J and I took the crosstown bus together, and he went back to work. I felt like you do after graduations, vaguely happy and ready for the future (after a nap). I got on the subway and transferred at Union Square. The train was mostly empty. A young guy sat across from me. I didn’t really notice more than that. When the train came out from underground to cross the bridge, which affords riders rare cellular service, he started making phone calls. He sounded distressed but I mostly ignored him and looked at my own phone. But when he started telling the person on the other end that he was going to pick up his children at school, and he mentioned a funeral home, and a police sergeant… I started listening. There had been a murder, and it sounded like it was the mother of the children he was going to pick up.
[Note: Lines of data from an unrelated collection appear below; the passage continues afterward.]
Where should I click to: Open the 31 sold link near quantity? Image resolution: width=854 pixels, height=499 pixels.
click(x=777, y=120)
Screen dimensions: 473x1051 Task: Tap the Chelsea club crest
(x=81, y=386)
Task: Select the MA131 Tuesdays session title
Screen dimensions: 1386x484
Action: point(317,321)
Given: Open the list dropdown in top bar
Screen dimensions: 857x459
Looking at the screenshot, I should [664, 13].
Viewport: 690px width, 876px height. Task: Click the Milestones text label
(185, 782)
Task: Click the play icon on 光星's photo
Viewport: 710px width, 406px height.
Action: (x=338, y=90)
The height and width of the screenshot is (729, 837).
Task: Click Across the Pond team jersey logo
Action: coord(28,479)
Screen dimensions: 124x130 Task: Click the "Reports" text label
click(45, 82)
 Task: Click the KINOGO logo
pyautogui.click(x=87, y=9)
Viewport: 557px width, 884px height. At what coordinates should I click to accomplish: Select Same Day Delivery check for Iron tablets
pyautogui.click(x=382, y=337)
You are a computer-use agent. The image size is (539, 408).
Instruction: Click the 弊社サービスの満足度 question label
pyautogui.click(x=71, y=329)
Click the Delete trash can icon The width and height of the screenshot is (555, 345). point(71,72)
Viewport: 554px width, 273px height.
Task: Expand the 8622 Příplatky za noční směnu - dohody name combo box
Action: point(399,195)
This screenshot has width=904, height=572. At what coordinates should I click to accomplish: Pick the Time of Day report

When we got back underground, he got off the phone and was sobbing, head in his hands. I got his attention and handed him the rest of a pack of tissues. I really, really didn’t want to engage or pry. No one else seemed to be getting involved. I told him I was sorry for his loss. When I was nearly at my stop, I asked whether he needed any money. I only had about $10 cash, so I gave it to him. He thanked me and gave me his name. I wasn’t sure why he did that. I walked home, closed the door, and cried and cried.

Later on, a friend suggested that it might have been a scam. If it was a scam, that was some gamble he made, getting himself all worked up like that, and not even being sure if he’d get any money out of it. A bravura performance. He certainly didn’t ask me for money. I offered it. Perhaps that was his art. I can’t and won’t know.

I was pretty wrung out by evening. Extremes of elation and horror will do that, especially when you live life with a constant undercurrent of imminent mortality. The sum total of what I’ve done today is, go to the gym, eat kale, and write this. Baby steps.